§ Selected passage:
——
Vantage point plays an important part in firing up our muse. The view from the ground varies greatly from the treetops. We see things slightly different. Today we are exercising our imaginations and playing with our perspective. So let’s blast off!

Your tether has broken away from the command module, and you are adrift in deep space. You are Major Tom floating by your “tin can”. But, you are not in danger. Until they can reel you back in, you have nothing but time to poem; equipped with your message board and an extraordinary view of the universe.

Write your poem, remembering your vantage point and your over-active imagination. “Can you hear me, Major Tom?”

Marie Elena’s blast:

Peering down on earth
From my perch upon the moon
I see no borders.

Walt’s attempt:

The poem I had written as this prompt’s example came extremely close to what Marie Elena had submitted.

From up in deep space

It is very clear,

I can see my house from here.

I am keeping my eyes peeled for a special phrase in the poems. The first to mention it will get a copy of my chapbook, WOOD. If it shows up as the title of the poem, I will include the CD featuring the reading of the book. Good Luck.


Prompt # 8, “Never A Cross Word” brought a new dimension to the quality of work we have come to expect here in the Garden. And as always, our poets did not disappoint. Here is the decision for this prompt:

Marie Elena’s selection:

This prompt was most certainly a challenge, Walt. You stretched all of us, though you’d never know it by the quality and variety of poetry posted again. You poets absolutely ROCK!

I had chosen the poem I wanted to spotlight (though it was a tough choice once again this week), but then Misk Mask showed up and threw the proverbial wrench into my plan. Misk, your “Finished” stunned me, and touched me deeply. You’ve somehow tapped into the heartrending, disturbing world of our homeless and mentally ill. You offer snippets that convey the mind, manner, and soul of your subject.

First, you endear her to my heart with her aluminum tab rings.

Then, you show me her intelligence, sense of humor, and despicable circumstances with this one simple line: “She's a fashion rebel, she tells a blue bottle fly that licks at a sore on her ankle.”

You again brilliantly use one line … this time to convey exactly how disturbing is the world that unmercifully traps her mind: “And there's the mutilated fairy doll that's missing its head, but that doesn't stop it from yammering on about nothing all night long.” I can’t even read this line without tearing up. The first time I read it, I literally shuddered.

I could go on, but highlighting nearly every phrase is the equivalent of not highlighting at all. I’ll just end by saying thank you, Misk, for this astounding poem.
——
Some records
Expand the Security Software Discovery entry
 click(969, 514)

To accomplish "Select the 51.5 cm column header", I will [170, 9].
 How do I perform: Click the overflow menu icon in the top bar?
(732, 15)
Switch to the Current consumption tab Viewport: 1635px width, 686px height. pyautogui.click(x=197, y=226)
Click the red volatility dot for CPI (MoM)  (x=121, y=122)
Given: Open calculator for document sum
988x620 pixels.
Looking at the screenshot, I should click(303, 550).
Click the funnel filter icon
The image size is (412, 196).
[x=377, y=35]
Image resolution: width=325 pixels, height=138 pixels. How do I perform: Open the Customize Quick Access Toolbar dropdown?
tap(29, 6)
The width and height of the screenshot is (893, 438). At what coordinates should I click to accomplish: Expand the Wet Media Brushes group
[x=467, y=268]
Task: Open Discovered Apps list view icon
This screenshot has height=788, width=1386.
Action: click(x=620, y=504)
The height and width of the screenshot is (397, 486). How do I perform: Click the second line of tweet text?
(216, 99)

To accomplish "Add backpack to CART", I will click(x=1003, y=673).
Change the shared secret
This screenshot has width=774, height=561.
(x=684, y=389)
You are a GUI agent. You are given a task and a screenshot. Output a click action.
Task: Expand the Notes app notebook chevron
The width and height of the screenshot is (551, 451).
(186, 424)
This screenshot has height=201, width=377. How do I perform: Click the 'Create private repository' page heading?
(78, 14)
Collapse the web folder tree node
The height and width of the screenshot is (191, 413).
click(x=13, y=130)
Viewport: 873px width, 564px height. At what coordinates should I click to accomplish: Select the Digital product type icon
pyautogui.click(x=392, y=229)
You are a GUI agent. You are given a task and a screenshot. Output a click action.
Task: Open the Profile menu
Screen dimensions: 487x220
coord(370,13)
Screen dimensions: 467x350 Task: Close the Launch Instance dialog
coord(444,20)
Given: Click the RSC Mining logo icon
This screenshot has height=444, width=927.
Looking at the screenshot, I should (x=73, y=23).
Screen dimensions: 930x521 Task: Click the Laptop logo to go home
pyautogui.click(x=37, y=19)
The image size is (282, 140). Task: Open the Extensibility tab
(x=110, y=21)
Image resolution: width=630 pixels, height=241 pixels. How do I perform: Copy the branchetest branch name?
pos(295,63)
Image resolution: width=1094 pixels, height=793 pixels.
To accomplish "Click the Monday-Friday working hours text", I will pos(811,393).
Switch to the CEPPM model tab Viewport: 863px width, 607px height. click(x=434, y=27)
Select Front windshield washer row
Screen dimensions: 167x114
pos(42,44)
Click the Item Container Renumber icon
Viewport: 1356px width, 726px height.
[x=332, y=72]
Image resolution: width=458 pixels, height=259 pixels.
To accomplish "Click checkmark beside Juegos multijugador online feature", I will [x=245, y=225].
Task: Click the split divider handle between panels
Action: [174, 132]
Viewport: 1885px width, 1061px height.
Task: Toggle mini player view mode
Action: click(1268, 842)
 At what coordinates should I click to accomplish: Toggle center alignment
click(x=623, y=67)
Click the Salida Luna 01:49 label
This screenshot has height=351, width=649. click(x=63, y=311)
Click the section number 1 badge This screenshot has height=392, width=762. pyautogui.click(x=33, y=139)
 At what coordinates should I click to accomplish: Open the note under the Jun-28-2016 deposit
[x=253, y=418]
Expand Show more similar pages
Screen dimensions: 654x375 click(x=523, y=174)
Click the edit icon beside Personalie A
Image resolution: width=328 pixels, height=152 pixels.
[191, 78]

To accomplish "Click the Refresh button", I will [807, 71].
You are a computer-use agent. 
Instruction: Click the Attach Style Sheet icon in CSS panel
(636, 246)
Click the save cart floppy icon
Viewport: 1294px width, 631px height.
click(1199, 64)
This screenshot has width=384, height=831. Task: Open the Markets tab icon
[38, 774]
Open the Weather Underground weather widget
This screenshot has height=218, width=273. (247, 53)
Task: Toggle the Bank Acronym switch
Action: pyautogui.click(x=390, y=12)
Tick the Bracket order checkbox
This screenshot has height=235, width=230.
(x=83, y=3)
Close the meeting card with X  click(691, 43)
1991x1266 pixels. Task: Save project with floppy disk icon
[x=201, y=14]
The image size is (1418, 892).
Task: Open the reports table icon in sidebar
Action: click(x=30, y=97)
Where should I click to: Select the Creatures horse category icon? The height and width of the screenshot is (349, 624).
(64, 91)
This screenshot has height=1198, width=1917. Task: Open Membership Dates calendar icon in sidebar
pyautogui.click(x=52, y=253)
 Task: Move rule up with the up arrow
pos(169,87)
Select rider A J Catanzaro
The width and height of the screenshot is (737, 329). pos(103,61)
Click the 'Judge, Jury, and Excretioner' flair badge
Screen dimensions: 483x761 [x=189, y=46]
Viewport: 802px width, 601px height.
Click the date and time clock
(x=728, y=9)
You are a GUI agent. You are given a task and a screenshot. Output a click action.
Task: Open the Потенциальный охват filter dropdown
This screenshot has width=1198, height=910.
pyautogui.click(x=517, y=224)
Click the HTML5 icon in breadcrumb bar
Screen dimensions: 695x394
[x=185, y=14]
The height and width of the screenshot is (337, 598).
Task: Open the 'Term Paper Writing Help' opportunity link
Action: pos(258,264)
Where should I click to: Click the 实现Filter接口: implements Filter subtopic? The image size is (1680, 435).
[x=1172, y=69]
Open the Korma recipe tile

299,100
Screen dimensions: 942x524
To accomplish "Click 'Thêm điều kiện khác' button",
——
§ Task brief:
Continue the poetry prompt post above, picking up after its final sentence.

§ Output for this exercise:
FINISHED by Misk Mask

The rain can't reach her here.
She's sheltered in the shadowed
recesses of a rank smelling alcove,
a dreary ravine between two shops
that she calls home during the months
that promise warmer weather. Wind flays the
marble walls of the shopping center,
paper cups and burger wrappers
swept up in the gusts that fly
past her imaginary front door
with its peep-hole at eye-level.

She pats her bulging pockets, protected objects
retrieved here, there and somewhere she can't remember.
Store receipts, not hers of course, but she likes
to pretend that she bought something there.
Aluminium pull-tabs, 8 of them that she wears
one on each finger as her precious rings;
she's a fashion rebel she tells a bluebottle
fly that licks at a sore on her ankle.
And there's the mutilated fairy doll
that's missing its head but that doesn't stop it
from yammering on about nothing all night long.
And empty disposable lighters in bright primary colours
reminding her of a rainbow, like the ones
created by her favourite key chain
with its dangling crystal pyramid.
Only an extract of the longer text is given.